▶ Task item
All entries are to be returned verbatim.

▶ Supplied information
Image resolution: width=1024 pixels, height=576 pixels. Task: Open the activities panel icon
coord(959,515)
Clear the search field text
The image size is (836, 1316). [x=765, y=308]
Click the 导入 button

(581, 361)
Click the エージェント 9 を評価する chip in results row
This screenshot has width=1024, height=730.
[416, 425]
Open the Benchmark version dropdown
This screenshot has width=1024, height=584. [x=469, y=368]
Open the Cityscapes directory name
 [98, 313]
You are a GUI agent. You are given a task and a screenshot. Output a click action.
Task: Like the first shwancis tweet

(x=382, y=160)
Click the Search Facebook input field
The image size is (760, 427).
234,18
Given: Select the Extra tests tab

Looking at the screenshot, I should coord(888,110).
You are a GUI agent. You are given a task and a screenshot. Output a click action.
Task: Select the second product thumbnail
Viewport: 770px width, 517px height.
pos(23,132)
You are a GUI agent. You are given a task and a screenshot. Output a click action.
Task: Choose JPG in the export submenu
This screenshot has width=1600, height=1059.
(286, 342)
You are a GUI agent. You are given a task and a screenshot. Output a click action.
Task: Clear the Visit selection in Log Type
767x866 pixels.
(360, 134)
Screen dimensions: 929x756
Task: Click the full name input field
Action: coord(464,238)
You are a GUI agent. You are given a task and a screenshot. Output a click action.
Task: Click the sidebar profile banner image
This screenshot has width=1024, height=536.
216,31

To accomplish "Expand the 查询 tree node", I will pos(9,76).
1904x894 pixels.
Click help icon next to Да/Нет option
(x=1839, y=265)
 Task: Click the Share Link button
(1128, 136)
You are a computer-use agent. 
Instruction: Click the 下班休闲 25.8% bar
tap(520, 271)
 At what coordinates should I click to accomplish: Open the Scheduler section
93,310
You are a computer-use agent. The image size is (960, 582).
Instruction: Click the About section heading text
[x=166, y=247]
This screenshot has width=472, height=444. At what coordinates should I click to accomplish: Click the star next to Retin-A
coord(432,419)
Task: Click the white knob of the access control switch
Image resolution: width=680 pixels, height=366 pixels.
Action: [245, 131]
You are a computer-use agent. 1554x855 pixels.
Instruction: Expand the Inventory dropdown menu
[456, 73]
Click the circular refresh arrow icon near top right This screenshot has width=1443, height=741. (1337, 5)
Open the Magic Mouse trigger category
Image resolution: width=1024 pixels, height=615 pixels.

▶ Task solution
Image resolution: width=1024 pixels, height=576 pixels. Task: Open the activities panel icon
coord(959,515)
Clear the search field text
The image size is (836, 1316). [x=765, y=308]
Click the 导入 button

(581, 361)
Click the エージェント 9 を評価する chip in results row
This screenshot has width=1024, height=730.
[416, 425]
Open the Benchmark version dropdown
This screenshot has width=1024, height=584. [x=469, y=368]
Open the Cityscapes directory name
 [98, 313]
You are a GUI agent. You are given a task and a screenshot. Output a click action.
Task: Like the first shwancis tweet

(x=382, y=160)
Click the Search Facebook input field
The image size is (760, 427).
234,18
Given: Select the Extra tests tab

Looking at the screenshot, I should coord(888,110).
You are a GUI agent. You are given a task and a screenshot. Output a click action.
Task: Select the second product thumbnail
Viewport: 770px width, 517px height.
pos(23,132)
You are a GUI agent. You are given a task and a screenshot. Output a click action.
Task: Choose JPG in the export submenu
This screenshot has width=1600, height=1059.
(286, 342)
You are a GUI agent. You are given a task and a screenshot. Output a click action.
Task: Clear the Visit selection in Log Type
767x866 pixels.
(360, 134)
Screen dimensions: 929x756
Task: Click the full name input field
Action: coord(464,238)
You are a GUI agent. You are given a task and a screenshot. Output a click action.
Task: Click the sidebar profile banner image
This screenshot has width=1024, height=536.
216,31

To accomplish "Expand the 查询 tree node", I will pos(9,76).
1904x894 pixels.
Click help icon next to Да/Нет option
(x=1839, y=265)
 Task: Click the Share Link button
(1128, 136)
You are a computer-use agent. 
Instruction: Click the 下班休闲 25.8% bar
tap(520, 271)
 At what coordinates should I click to accomplish: Open the Scheduler section
93,310
You are a computer-use agent. The image size is (960, 582).
Instruction: Click the About section heading text
[x=166, y=247]
This screenshot has width=472, height=444. At what coordinates should I click to accomplish: Click the star next to Retin-A
coord(432,419)
Task: Click the white knob of the access control switch
Image resolution: width=680 pixels, height=366 pixels.
Action: [245, 131]
You are a computer-use agent. 1554x855 pixels.
Instruction: Expand the Inventory dropdown menu
[456, 73]
Click the circular refresh arrow icon near top right This screenshot has width=1443, height=741. (1337, 5)
Open the Magic Mouse trigger category
Image resolution: width=1024 pixels, height=615 pixels.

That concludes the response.